The Republicans keep saying, "Leave the sequester in place and cut all those budgets." They keep trying to cut funding for the things that would help us build a future. But they are ready to flush away $24 billion on a political stunt.

So I'm relieved, but I'm also pretty angry.

We have serious problems that need to be fixed, and we have hard choices to make about taxes and spending. I hope we never see our country flush money away like this again. Not ever.

It's time for the hostage taking to end. It's time for every one of us to say, "No more."
She just put that out in an email and my hopeless crush just intensified.

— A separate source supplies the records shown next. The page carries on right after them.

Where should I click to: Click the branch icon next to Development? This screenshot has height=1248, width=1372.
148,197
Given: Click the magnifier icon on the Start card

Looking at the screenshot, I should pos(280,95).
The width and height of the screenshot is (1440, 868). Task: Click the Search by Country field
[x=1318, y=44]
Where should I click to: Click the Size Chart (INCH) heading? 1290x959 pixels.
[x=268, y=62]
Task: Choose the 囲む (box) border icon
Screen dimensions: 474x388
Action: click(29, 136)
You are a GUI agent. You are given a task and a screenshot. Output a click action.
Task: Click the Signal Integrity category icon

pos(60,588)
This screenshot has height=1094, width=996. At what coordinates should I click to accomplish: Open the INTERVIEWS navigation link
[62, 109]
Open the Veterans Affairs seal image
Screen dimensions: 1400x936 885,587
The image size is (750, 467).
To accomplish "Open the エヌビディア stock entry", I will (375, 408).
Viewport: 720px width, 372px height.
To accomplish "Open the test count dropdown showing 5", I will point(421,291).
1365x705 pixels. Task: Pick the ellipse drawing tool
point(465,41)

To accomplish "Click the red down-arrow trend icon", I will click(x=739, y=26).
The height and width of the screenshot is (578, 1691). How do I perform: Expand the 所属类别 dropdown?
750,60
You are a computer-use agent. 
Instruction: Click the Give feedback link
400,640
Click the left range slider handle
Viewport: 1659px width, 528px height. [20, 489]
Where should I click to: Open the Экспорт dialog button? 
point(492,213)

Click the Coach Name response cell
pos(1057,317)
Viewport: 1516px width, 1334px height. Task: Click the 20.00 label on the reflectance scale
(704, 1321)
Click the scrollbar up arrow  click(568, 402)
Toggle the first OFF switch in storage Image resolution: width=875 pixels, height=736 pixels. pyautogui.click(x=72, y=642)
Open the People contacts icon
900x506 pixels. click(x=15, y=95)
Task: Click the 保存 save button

And guess what, kids - unless we get up on our hind legs and put some real pressure on our Congress Critters, we're gonna be right back here to watch this stoopid little dog-n-pony show all over again in January.

Democracy's a do-it-yourself proposition.  Ya want it to work - ya gotta work at it.

Today's Toon


My "Representative"

I suppose most people feel they're not really being heard by their Congress Critter.  Especially when you didn't vote for him, and the reason you didn't vote for him is that you're pretty sure he's got his head up his ass. (can't imagine why he won't talk to me)

Anyway, Robert Hurt (R-VA-05) is a freshman and all, so it's more than probable he voted exactly the way he was told to vote - or at least he begged for permission to vote the way he voted - or whatever.

Makes no difference really, but damn, son; you voted to continue the shutdown and to breach the debt ceiling, which would bring the whole thing down on our heads?